Children need to be taught to recognise and react to early signals, as this is when they can turn away most predators. Teach your child to be wary of strangers who try to be charming, offer unsolicited help and promises, and especially, ignores your child’s refusal of help. According to De Becker, this is the most universally significant signal of danger as it is a sign that the predator is seeking to control them. Teach your child that it is okay to be blunt and even rude in this situation and explain to them that you (and other adults) will understand their rudeness if they turn out to be mistaken. If children don’t make the mistake of waiting for very clear signals, then they can defeat most predators.
I’m not a target
Teach your children how to communicate clearly that they are not a target. This includes glaring, holding the stare, walking away immediately and raising their voice. Most predators will get the message and look for an easier target. Although a placid person, I once used this technique to scare away a man who was hovering over my children in a way that made me very uncomfortable. My heart was pounding like a drum but he backed right off!
Children should practise being aware of their surroundings. Predators look for victims who are going to be easy targets – the ones on their phones, looking at the ground, day dreaming, listening to music etc. Teach your child to always take note of who is around him or her and what is going on. If they notice someone approaching them, they can usually deter them with the previous “I’m not a target’ tactics and communicate that they will not be an easy target.

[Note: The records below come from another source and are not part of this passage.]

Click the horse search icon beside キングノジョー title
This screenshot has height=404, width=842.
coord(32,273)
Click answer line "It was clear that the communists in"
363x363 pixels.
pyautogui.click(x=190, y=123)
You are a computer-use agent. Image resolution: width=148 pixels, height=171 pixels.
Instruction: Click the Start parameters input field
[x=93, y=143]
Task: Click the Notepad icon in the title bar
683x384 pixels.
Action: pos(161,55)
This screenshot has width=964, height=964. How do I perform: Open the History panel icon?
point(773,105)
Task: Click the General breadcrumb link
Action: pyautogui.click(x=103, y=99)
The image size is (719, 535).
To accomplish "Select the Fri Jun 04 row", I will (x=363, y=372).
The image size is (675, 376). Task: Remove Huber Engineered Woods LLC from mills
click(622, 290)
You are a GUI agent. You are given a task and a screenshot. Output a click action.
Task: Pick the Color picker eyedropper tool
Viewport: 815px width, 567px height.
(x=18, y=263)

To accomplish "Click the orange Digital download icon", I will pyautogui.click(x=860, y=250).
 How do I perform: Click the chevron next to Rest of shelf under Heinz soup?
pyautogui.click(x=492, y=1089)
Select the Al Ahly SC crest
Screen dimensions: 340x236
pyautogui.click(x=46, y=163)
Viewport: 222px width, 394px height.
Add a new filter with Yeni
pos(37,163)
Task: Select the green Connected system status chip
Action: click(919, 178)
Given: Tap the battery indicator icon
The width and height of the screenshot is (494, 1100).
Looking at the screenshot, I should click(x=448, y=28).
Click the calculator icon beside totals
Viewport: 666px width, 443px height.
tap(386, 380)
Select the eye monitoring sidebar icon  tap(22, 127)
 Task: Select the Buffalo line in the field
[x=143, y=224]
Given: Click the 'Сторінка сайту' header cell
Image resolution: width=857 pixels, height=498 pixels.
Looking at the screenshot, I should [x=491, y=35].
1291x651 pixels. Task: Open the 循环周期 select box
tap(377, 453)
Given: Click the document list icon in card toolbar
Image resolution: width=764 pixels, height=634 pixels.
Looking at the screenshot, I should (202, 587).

Establish Privacy & Control
Teach your teenage child about how predators aim to get privacy and control with them before they make a move. Sexual predators are not dangerous to your child if they don’t have privacy and control. Therefore, if your daughter learns to recognise these situations early, she can take steps to change the situation before it becomes dangerous. For example, if a girl notices that her driving instructor’s directions are taking her out of populated areas, she can state “I wish to stay in familiar areas.” This clearly says to the predator that she is not going to be easily controlled, and in the majority of cases, the predator will abandon his plan.
Preparing your children to be safe doesn’t mean making them fearful of the world. It’s about teaching them that there are techniques they need to master to stay safe, in much the same way that we teach our children how to deal with fire.